I've never needed it and there are ways to get threading in Lua. Even better, there are packages that use kqueues like cqueues and luasys. 

- There is a post patch replacement of rand for random in lmathlib.c. Someone on lua-l pointed out that the replacement on line 32 is unreachable code if `LUA_USE_POSIX` is defined. The Port Makefile uses `LUA_USE_LINUX` (grrrr. working on that upstream), which includes `LUA_USE_POSIX`. Ergo, the replacement is unnecessary.

- There is a post patch replacement of editline for readline. I have briefly looked over the files and think that these replacements are at the head of the files and can easily be put into a patch. This is especially true as the code is stable and only referenced in stable apis in the entry/egress points to the system. I think this should be converted to a proper patch so it's more easily recognizable and maintainable (IMHO). 

- Finally, I'd like to reach across the floor to the other BSDs and OpenIndiana about getting the BSD support for Lua cleaned up. I don't know if there is a good (read easy, low impact on me) way of doing that. Any suggestions would be great. 

Cheers, 
Dinsdale


----------



## xavi (Sep 12, 2017)

dinsdale said:


> Finally, I'd like to reach across the floor to the other BSDs and OpenIndiana about getting the BSD support for Lua cleaned up.

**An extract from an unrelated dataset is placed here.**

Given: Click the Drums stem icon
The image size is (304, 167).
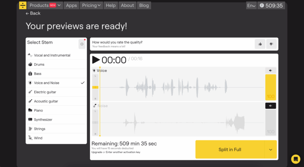Looking at the screenshot, I should coord(30,64).
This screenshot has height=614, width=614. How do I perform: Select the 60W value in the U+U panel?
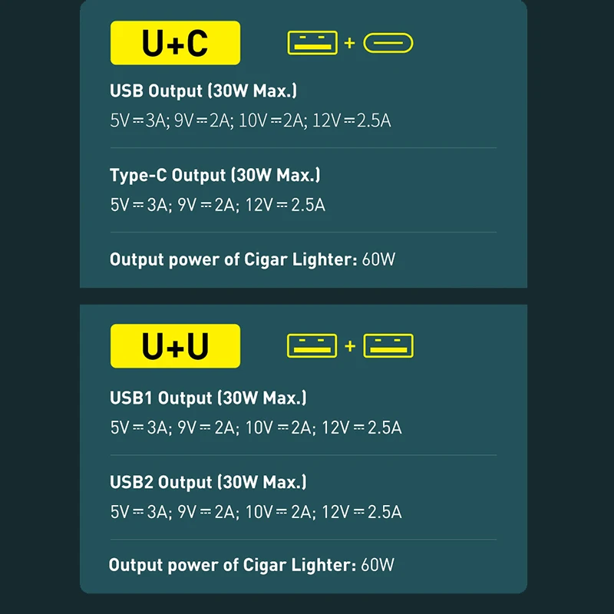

I don't know if there is a good (read easy, low impact on me) way of doing that. Any suggestions would be great.



I don't use Lua, but I do have plans to at some point as it seems to be an interesting language. So, thank you for doing this. Hopefully at some point I'll reap the benefit of your work. And just in case you're not already aware, there's a talk at EuroBSDCon this year entitled 'Lua in NetBSD: Scripting the Operating System with a Dynamic, Programming Language' by Marc Balmer. It might be worth pinging Marc for assistance. You can find some information about the talk on this page: https://2017.eurobsdcon.org/talk-speakers/


----------